Presently, the view is that that is not the case—[
.] It is certainly possible to shout, but it is probably more sensible to listen to the evidence that is produced and the information that is provided, and to ensure that we are all taking part in a process that is designed to suppress the pandemic and to enable us to move on. If all that members do is shout, they are not listening to the evidence and are not thinking of all their fellow citizens.
That issue is considered closely on a four-nations basis. The evidence comes from two sources.
In the end, we always make sure that we make the judgment based on what we regard as being the risks to the safety of citizens. That is not an easy thing to do—as we saw when one country was excluded that was not excluded elsewhere.
Quarantine is essential, because the bringing into the country of the virus is a major issue. Today in New Zealand, for the first time in 102 days, there are four cases in the city of Auckland. Action has been taken in Auckland to ensure that there is no possibility of that virus coming in from elsewhere.
We learn from other people, and we should do that by considering the totality of the matter, rather than just by looking at the situation in one sector compared with that in another.
I accept what the cabinet secretary has said about taking a proportionate and evidence-based approach to the legislation and the guidelines, but I want to raise the issue of funerals, which colleagues have raised recently at the COVID-19 Committee.
Can the cabinet secretary explain or publish the evidence base that limits attendance at funerals in places of worship to only 20 people? Many people from multiple households can gather in pubs and restaurants, but we cannot do so to mourn our loved ones. I ask the cabinet secretary to spell out the evidence behind that.

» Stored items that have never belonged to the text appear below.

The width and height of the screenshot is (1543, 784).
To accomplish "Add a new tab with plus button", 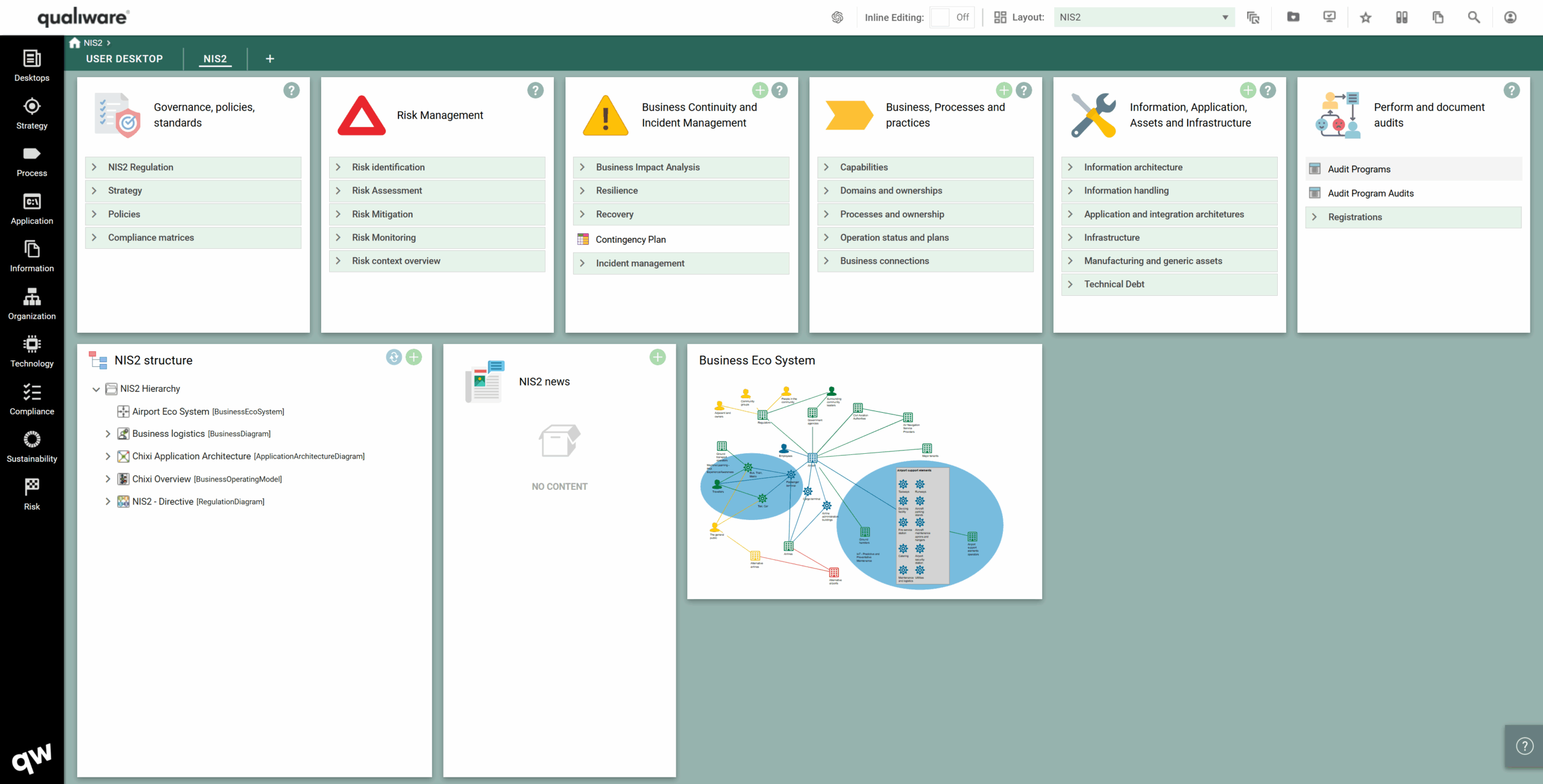I will [x=269, y=59].
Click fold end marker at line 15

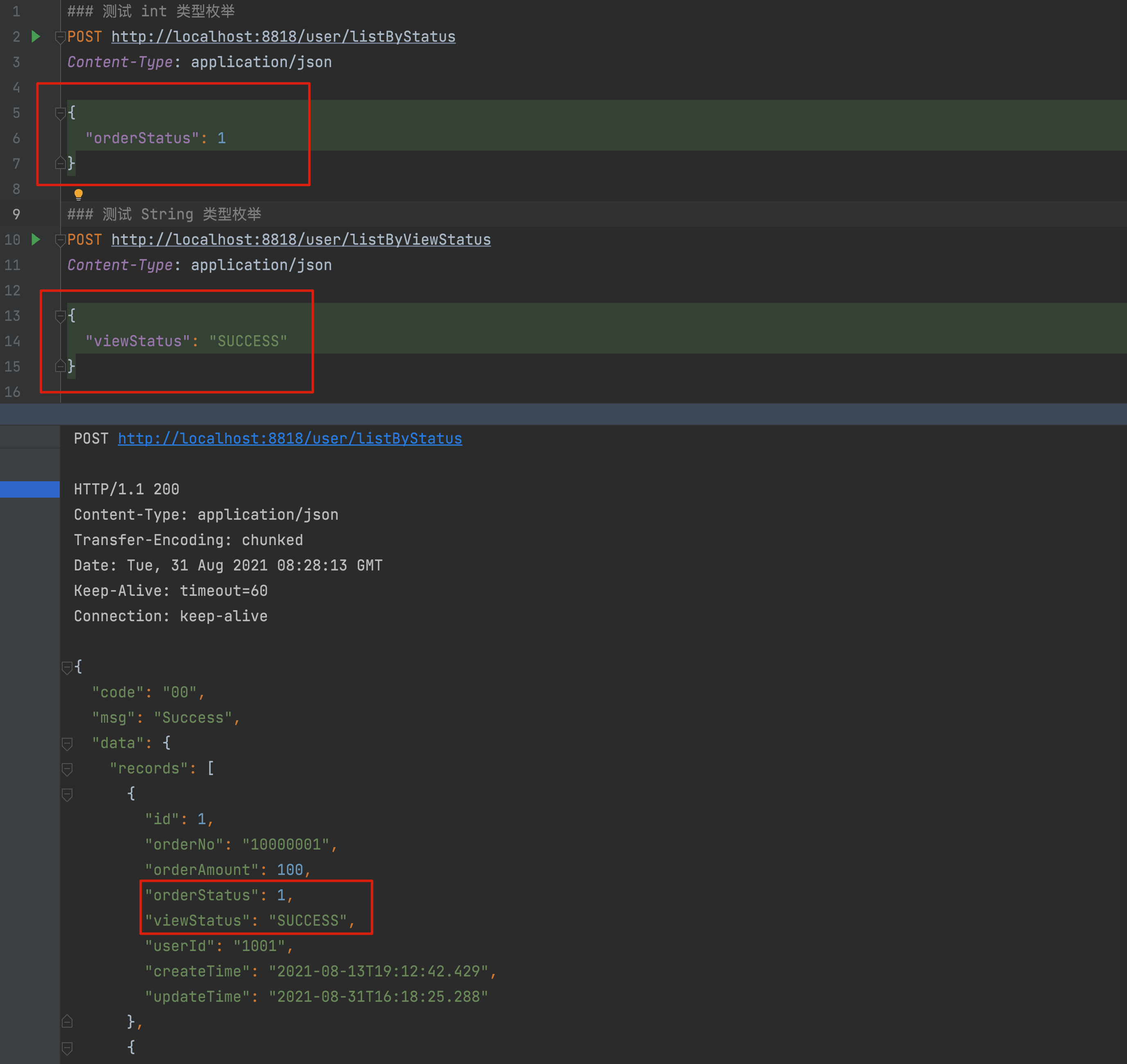pyautogui.click(x=60, y=366)
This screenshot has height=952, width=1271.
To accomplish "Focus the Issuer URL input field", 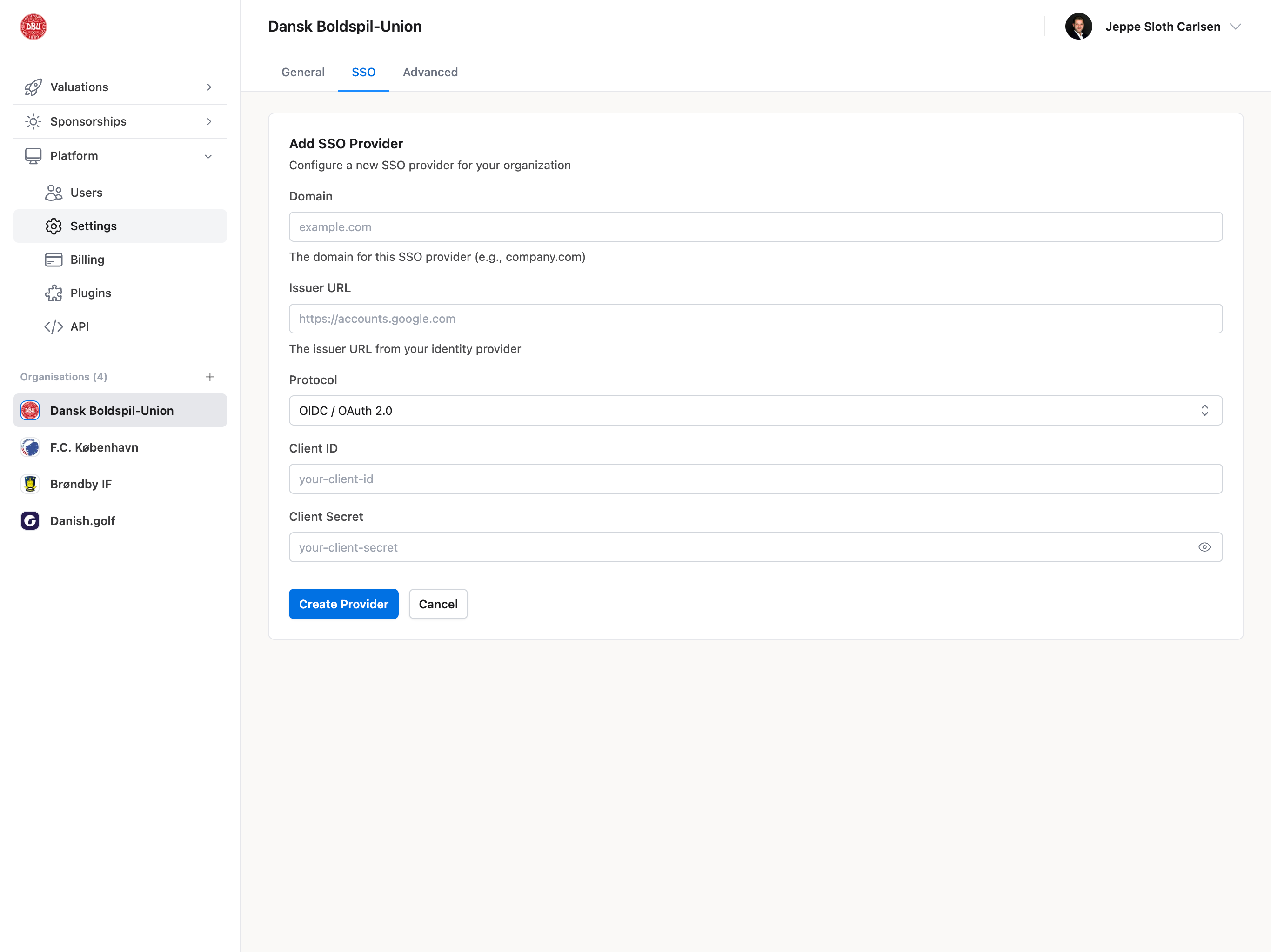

Monica Lennon knows—I have said this in committee previously—that if individual members wish to receive individual evidence, they should ask for it and they will get it.
However, there is the overall balance of risk to consider. A judgment is reached on what the balance should be after a great deal of consideration. It is not simply a case of saying, “There’s one sector, there’s another sector; let’s look at the two of them.” It is a case of making sure that a balance is struck and that safety is preserved by making sure, for example, that the R number is kept as low as possible.
It behoves us all to look at that as carefully and calmly as we can, and to make sure that we understand that promoting one sector over another might have unexpected consequences that could be immensely serious. Let us try to do things as we did when this process began, because that way led to success. We should continue with that success.
Paragraph 126.96.36.199 of the report concerns aspects of the legislation relating to vulnerable adults and the powers that have been given to local authorities to provide services without involving the views of the vulnerable adult or their guardian, welfare attorney or intervener. Can the cabinet secretary reassure us that the purpose of that power is only to keep the individual safe? Given the human rights implications of that restriction on people with a protected characteristic, will stakeholders be engaged with in order to understand the impact of the provisions?
Those provisions, like the provisions that Alex Cole-Hamilton mentioned, are kept under constant review. It is very important that we listen to practitioners and to people who are involved in the issues, as we make judgments on them. I confirm that we will consider very carefully whether the provisions need to be renewed. We will also ensure that people who are involved—service users and practitioners—are included in discussion of what should happen next.